> **Document text**:
####################

Search

Content

Jul 18, 2013

Shedding the Skin


I often tell my preaching students that if you want to know what is going on in the personal life of a preacher, just listen to their sermons. So, if you have been following Thursday Circle this year, even sporadically, you will notice that I have spoken much about the business of forgiveness and the pain of addiction- two subjects at the very heart my story, and the last year of my life in particular.

And so it is that I find myself while I type on the keyboard this week that I am being inspired by Jason Isbell’s new album “Southerner.” Isbell is a former member of the band Drive By Truckers who is all at once a gifted singer, poetic songwriter, talented guitarist, as well as a former drug addict and a recovering alcoholic. 

This week he sat down with Terry Gross on Fresh Air for an interview that proved to be part performance, part confession. The entire piece can be heard here, and is well worth your time. Isbell is humble and gentle and speaks with a certain mix of deep-reflection and tenderness, especially when he speaks about his father and his wife. Both of which played important roles in his recovery.

This week I also watched a documentary on the life of Todd Marinovich, the boy wonder whose father dedicated his entire life attempting to build his son into the perfect athlete, only to watch him spiral down into a drug induced darkness of heroine, cocaine, and crystal meth that few people will ever experience.

The stories of Marinovich and Isbell have much in common, not least of which is the role that family and art played in their recovery. The piece at the top of this blog is a painting by Marinovich entitled “Mask.” Anyone who has ever been addicted, to anything, understands the reference. Addicts are actors. When we aren’t busy anesthetizing life, we produce records, throw touchdowns, we preach sermons. All the while trying to make sure that Mr. Hyde doesn’t reel his ugly head in view of the public. But just like Dr. Jekyll of Stevenson’s work, eventually the master becomes the servant and the entire charade comes to a screeching halt.

####################

Answer these questions using the blog post "Shedding the Skin":
1. What is the name of Jason Isbell's new album?
2. Who interviewed Isbell on Fresh Air?
3. What is the title of the Todd Marinovich painting at the top of the blog?
The lines that come after this point are separate material, unrelated to the blog post.

> **Supplied entries**:
####################

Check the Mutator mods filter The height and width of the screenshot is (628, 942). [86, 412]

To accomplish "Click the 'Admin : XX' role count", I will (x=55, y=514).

####################

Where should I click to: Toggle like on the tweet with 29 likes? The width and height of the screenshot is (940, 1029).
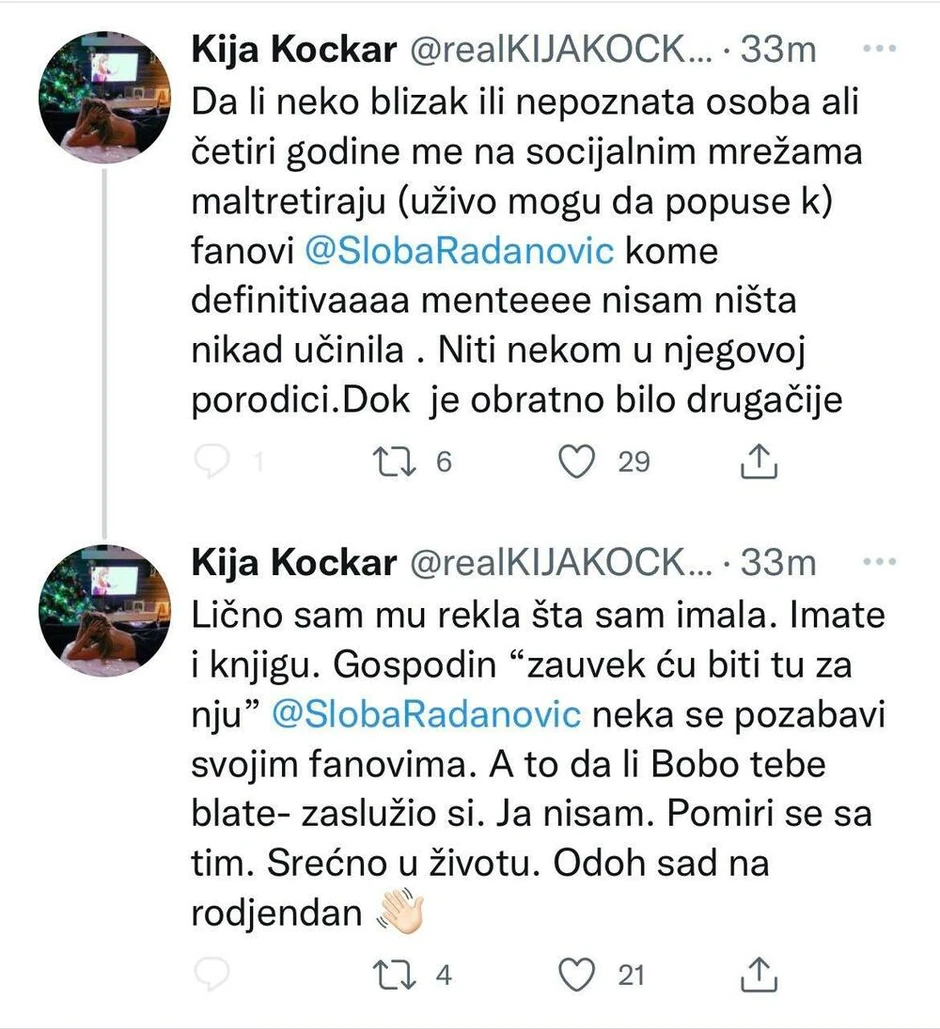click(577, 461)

####################

> **Written reply**:
1. "Southerner."
2. Terry Gross.
3. "Mask."